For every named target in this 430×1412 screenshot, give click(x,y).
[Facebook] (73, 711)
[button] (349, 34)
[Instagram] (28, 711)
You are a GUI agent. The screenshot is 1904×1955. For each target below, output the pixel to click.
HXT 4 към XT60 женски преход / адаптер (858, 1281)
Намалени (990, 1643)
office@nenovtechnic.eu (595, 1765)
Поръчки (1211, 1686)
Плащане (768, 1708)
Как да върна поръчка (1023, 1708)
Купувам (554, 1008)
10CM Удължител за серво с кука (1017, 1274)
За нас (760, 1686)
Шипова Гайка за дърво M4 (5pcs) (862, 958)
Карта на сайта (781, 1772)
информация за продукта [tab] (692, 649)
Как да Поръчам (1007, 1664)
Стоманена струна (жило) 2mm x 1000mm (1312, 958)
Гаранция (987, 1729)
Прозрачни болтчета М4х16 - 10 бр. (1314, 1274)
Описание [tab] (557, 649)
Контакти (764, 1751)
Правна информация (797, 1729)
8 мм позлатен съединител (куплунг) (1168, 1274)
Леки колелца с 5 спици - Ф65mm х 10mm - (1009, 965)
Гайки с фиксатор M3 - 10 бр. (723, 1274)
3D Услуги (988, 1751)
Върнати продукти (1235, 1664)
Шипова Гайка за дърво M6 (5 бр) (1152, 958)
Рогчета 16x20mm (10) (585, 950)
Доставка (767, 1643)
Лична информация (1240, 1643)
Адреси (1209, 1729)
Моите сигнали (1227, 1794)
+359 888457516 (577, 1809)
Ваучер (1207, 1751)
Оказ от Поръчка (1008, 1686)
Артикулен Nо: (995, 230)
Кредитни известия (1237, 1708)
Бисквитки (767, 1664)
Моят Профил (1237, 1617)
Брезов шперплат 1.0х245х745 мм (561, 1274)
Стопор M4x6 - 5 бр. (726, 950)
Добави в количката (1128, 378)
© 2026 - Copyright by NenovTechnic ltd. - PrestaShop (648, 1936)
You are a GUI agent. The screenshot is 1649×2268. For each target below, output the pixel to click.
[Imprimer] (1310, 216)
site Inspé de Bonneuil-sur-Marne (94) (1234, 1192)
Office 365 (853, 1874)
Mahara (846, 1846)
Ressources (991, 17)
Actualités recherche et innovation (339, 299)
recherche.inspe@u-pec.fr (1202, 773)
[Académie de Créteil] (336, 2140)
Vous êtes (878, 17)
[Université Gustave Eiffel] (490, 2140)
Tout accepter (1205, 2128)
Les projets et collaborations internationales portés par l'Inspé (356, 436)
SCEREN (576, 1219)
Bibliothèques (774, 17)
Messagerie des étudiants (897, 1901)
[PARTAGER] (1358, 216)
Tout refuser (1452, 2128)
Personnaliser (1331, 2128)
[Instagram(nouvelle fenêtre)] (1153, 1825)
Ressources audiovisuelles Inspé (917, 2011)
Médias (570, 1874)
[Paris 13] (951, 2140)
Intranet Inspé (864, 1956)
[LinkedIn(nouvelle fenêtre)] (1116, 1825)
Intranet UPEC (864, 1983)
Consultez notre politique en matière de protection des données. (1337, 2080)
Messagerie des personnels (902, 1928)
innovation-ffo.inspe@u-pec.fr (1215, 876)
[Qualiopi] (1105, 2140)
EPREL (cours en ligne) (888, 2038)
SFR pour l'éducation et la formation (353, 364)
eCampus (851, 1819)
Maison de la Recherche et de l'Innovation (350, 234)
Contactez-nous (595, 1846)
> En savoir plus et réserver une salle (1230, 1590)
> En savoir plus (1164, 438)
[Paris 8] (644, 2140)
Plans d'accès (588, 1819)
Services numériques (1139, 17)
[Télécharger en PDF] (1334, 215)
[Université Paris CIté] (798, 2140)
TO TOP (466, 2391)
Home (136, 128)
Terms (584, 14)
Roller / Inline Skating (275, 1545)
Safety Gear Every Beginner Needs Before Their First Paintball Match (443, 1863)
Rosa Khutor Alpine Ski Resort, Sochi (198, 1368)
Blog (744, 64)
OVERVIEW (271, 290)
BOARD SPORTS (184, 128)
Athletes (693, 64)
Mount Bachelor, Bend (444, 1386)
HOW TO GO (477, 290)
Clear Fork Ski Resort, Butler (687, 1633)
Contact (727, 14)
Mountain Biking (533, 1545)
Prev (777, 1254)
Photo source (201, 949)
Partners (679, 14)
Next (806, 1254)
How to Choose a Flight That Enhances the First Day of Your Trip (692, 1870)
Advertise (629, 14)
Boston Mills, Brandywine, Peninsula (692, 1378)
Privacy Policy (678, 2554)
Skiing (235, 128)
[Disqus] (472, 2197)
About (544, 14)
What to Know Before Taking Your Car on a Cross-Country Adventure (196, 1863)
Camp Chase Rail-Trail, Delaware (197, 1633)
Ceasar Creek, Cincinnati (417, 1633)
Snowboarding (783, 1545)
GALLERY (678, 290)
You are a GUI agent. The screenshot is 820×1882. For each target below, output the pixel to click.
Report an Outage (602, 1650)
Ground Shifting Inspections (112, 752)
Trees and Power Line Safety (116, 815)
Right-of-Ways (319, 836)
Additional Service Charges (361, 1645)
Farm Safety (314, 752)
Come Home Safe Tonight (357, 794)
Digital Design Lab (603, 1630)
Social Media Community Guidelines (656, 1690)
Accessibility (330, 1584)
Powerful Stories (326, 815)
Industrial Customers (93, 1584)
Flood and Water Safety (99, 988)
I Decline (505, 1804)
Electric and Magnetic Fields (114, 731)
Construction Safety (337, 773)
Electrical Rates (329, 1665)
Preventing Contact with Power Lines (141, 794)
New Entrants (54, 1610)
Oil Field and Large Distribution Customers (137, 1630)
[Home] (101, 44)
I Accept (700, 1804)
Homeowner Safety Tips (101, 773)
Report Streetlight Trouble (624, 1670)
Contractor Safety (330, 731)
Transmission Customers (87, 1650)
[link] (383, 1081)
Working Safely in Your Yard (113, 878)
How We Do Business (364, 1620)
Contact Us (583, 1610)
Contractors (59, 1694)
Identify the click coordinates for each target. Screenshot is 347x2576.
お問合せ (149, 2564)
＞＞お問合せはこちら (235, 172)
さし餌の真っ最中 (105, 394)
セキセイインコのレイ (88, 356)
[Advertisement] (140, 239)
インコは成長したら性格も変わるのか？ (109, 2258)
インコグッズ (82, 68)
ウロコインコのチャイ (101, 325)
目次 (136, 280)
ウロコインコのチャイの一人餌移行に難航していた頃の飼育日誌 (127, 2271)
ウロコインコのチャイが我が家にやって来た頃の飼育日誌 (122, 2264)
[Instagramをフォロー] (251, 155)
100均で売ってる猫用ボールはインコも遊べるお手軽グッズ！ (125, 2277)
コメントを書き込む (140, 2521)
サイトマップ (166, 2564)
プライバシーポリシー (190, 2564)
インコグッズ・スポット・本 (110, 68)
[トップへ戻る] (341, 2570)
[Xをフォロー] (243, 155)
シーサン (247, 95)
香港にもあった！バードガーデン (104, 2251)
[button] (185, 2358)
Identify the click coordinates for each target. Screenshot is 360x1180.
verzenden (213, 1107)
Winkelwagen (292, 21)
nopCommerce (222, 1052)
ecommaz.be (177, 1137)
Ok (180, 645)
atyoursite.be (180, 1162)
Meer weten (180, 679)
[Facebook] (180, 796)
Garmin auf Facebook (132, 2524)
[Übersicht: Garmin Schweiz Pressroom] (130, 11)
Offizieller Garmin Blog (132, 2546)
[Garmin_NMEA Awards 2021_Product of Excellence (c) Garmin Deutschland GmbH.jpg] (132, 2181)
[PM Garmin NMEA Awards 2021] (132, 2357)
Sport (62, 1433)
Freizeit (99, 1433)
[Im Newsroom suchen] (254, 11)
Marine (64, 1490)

--------------------------------

▶ **Directions**: Repeat the entries above verbatim, but only from the line that has "ウロコインコのチャイの一人餌移行に難航していた頃の飼育日誌 (127, 2271)" down to the line that has "[Facebook] (180, 796)", inclusive.

▶ **Solved exercise**:
ウロコインコのチャイの一人餌移行に難航していた頃の飼育日誌 (127, 2271)
ウロコインコのチャイが我が家にやって来た頃の飼育日誌 (122, 2264)
[Instagramをフォロー] (251, 155)
100均で売ってる猫用ボールはインコも遊べるお手軽グッズ！ (125, 2277)
コメントを書き込む (140, 2521)
サイトマップ (166, 2564)
プライバシーポリシー (190, 2564)
インコグッズ・スポット・本 (110, 68)
[トップへ戻る] (341, 2570)
[Xをフォロー] (243, 155)
シーサン (247, 95)
香港にもあった！バードガーデン (104, 2251)
[button] (185, 2358)
Identify the click coordinates for each target. Screenshot is 360x1180.
verzenden (213, 1107)
Winkelwagen (292, 21)
nopCommerce (222, 1052)
ecommaz.be (177, 1137)
Ok (180, 645)
atyoursite.be (180, 1162)
Meer weten (180, 679)
[Facebook] (180, 796)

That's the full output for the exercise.